L’Empire byzantin, de langue et de culture principalement grecque, est apparu vers le IVe siècle dans la partie orientale de l’Empire romain qui se divisait alors en deux. Les mondes byzantins et latins sont restés largement distincts et se sont même opposés durant plusieurs siècles. Au cours de la quatrième croisade (1204-1204), les Occidentaux prennent et pillent Constantinople : les tensions sont alors vives au sein de la chrétienté, les Grecs sont perçus négativement par les Latins et vice-versa.
Le concept de l’Europe émerge seulement au XVe siècle, après la prise de Constantinople, la « capitale » de l’empire byzantin, par les troupes de Mehmed II. Il s’est développé en raison de la montée en puissance de l’Empire ottoman et de l’opposition entre l’Europe chrétienne et l’Asie musulmane. La culture grecque a également été reçue par le monde musulman. Les Grecs, avec leur langue et leur écriture, ont abordé l’Afrique du Nord par la Cyrénaïque (dans l’actuelle Libye) en 631 avant notre ère. Les ruines du temple de Zeus à Cyrène, classées au patrimoine mondial de l’Unesco, en témoignent encore. Dans la quasi-totalité des cas, l’Occident latin a redécouvert le corpus grec (les textes médicaux, scientifiques ou philosophiques, notamment Aristote) via des écrits arabes.
- « Depuis trente ans, il y a une immigration constante de population venue du sud de la Méditerranée, qui est petit à petit arrivée en France avec le regroupement familial en 1975, une grande erreur car on est passés d’une immigration de travail à une immigration de peuplement […]. Il faut arrêter le regroupement familial. » BFMTV, 13 octobre 2014.
Le regroupement familial – mesure qui permet à un étranger de faire venir son conjoint ou ses enfants en France – est autorisé depuis une ordonnance de 1945 du gouvernement provisoire du général de Gaulle.
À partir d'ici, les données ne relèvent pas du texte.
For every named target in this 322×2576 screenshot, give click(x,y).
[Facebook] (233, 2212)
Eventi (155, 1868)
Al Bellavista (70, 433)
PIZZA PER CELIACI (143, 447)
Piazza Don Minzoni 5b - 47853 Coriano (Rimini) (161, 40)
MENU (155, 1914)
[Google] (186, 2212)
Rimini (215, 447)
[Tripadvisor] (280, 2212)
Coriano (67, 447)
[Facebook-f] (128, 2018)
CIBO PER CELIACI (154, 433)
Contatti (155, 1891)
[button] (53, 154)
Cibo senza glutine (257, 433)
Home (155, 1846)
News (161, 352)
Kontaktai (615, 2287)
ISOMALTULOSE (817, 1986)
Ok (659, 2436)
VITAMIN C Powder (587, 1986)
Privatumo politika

En 1976, le regroupement familial devient un droit plus systématique pour le ressortissant étranger. Il est aujourd’hui codifié au niveau européen.
Dans les années 1970, l’immigration « de travail » est effectivement freinée. Le motif familial devient plus important que l’économique. Mais cette « immigration de peuplement », pour reprendre l’expression d’Eric Zemmour, est quasi stable depuis cinq décennies. On enregistrait 81 500 titres de séjour au motif familial en 1971 et… 90 502 en 2019 (sur un total de 277 406). Le motif familial est aujourd’hui pratiquement à égalité avec le motif étudiant.